Release Date: 6/7/1999
Contact Information: Bonnie Smith (215) 814-5543

WILMINGTON, Del. -- The U.S. Environmental Protection Agency announced today that Delmarva Power and Light Co. has agreed to pay a $40,000 penalty and create new wetlands at a national wildlife refuge to settle a complaint over violations of federal oil spill prevention regulations.

In addition to the $40,000 penalty, which will be paid into the government’s Oil Spill Liability Trust Fund, the consent agreement commits Delmarva Power to create 12 acres of new wetlands at the Blackwater National Wildlife Refuge in Cambridge, Maryland at a cost of $40,000.

EPA Regional Administrator W. Michael McCabe praised the settlement, saying, “With billions of gallons of oil in storage throughout the U.S., oil spills pose a constant threat to America’s land and water.
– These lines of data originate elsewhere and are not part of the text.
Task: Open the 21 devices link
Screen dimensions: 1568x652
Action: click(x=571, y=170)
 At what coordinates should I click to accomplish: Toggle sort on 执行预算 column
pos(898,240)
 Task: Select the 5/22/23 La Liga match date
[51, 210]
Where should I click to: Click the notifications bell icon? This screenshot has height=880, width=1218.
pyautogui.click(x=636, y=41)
That’s why safe and effective storage and spill prevention plans are so important. In this settlement, we are also especially pleased that Delmarva has agreed to go beyond the law’s minimum requirements and expand the region’s valuable wetlands.”

In a February 1999 administrative complaint, EPA cited the Wilmington-based power company for having an inadequate spill prevention, control and countermeasure plan for 198 electrical transmission and distribution substations in Delaware, Maryland, and Virginia.

The alleged violations include inadequate assessments of potential oil spills, inadequate written procedures and inspection records, security issues, and failure to designate a person responsible for oil spill prevention.

Delmarva has neither admitted nor denied liability for the alleged violations in the settlement agreement, but has revised its spill prevention plan to comply with regulations.

EPA’s spill prevention regulations are designed to reduce the serious health and environmental risks of oil and petroleum leaks and spills.